> **Directions**: Copy out each line of the entries where the word "Given" is present.
** Opening Input data block **
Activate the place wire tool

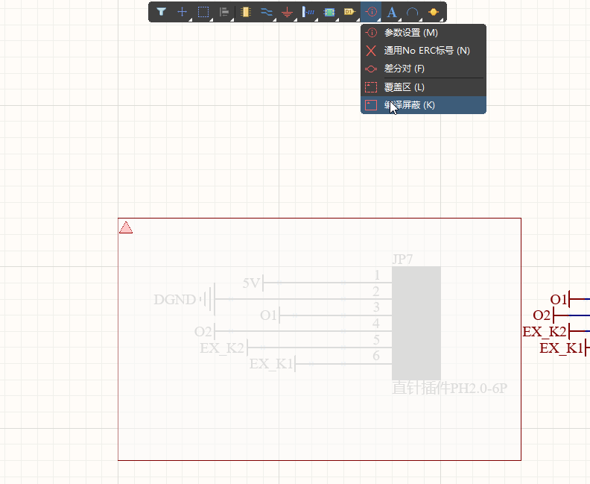pos(266,12)
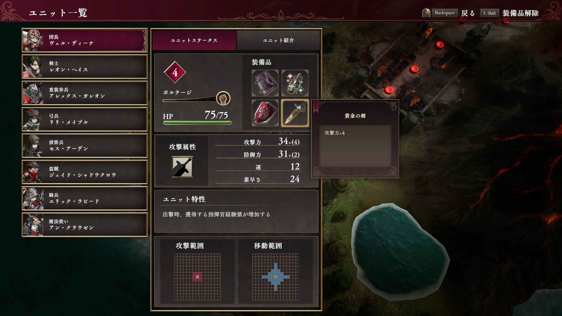The width and height of the screenshot is (562, 316).
Task: Select unit 重装歩兵 アレックス・ガレオン
Action: click(x=85, y=93)
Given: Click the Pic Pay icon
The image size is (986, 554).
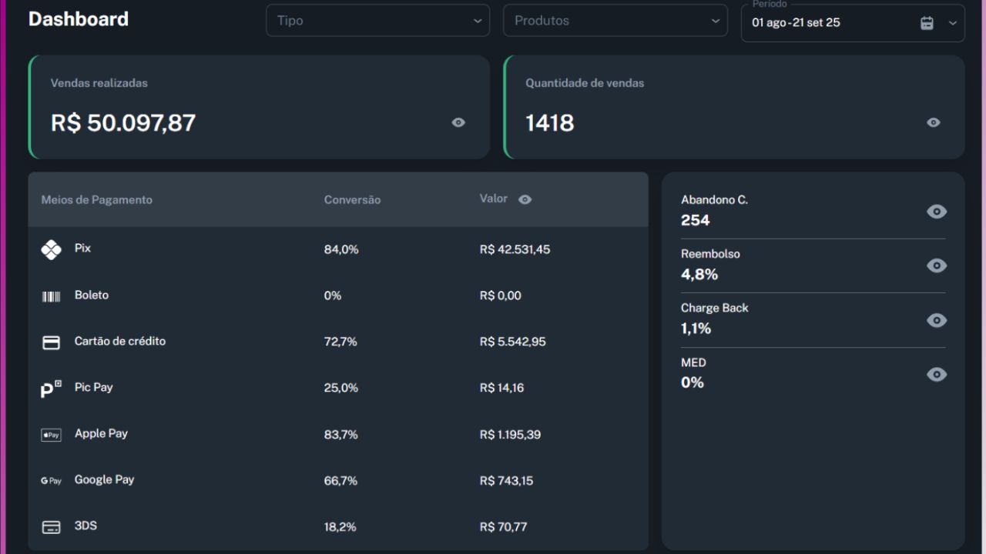Looking at the screenshot, I should pyautogui.click(x=51, y=388).
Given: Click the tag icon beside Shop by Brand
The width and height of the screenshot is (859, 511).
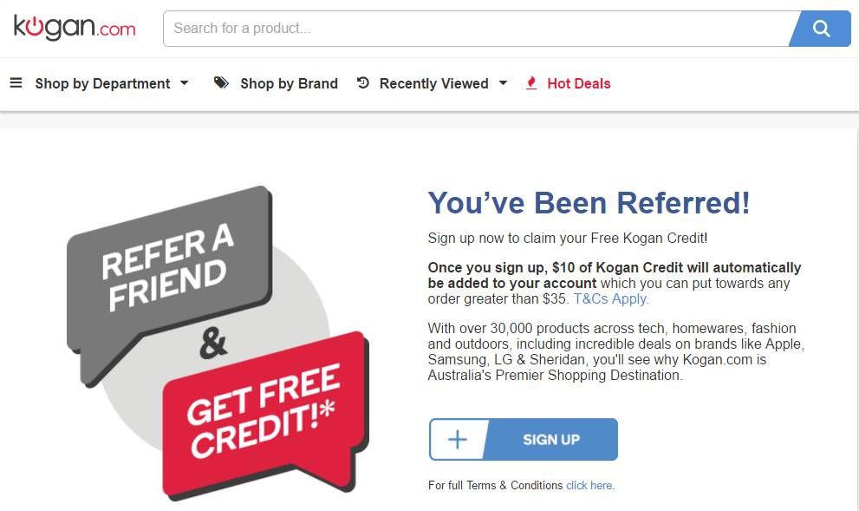Looking at the screenshot, I should coord(222,83).
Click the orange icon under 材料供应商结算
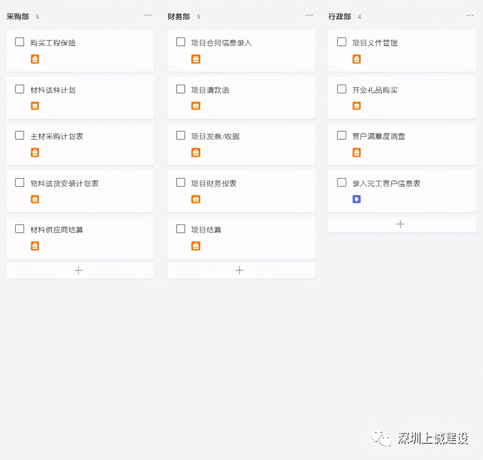 point(35,245)
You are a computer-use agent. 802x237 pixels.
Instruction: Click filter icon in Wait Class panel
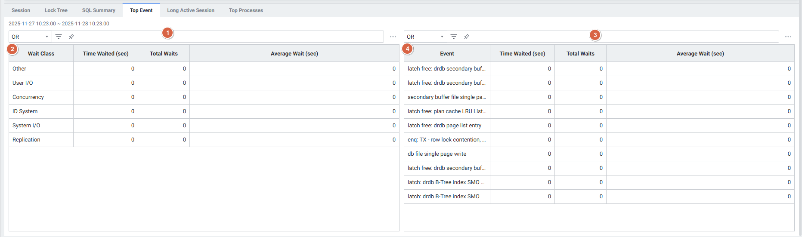59,37
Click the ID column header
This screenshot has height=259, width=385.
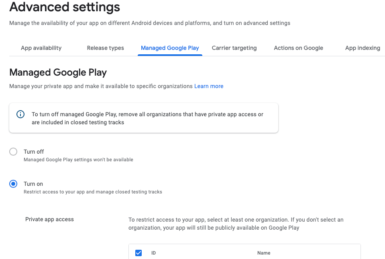pos(154,253)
** Closing Input data block **
> **Solution to this task**:
Given: Click the Pic Pay icon
Given: Click the tag icon beside Shop by Brand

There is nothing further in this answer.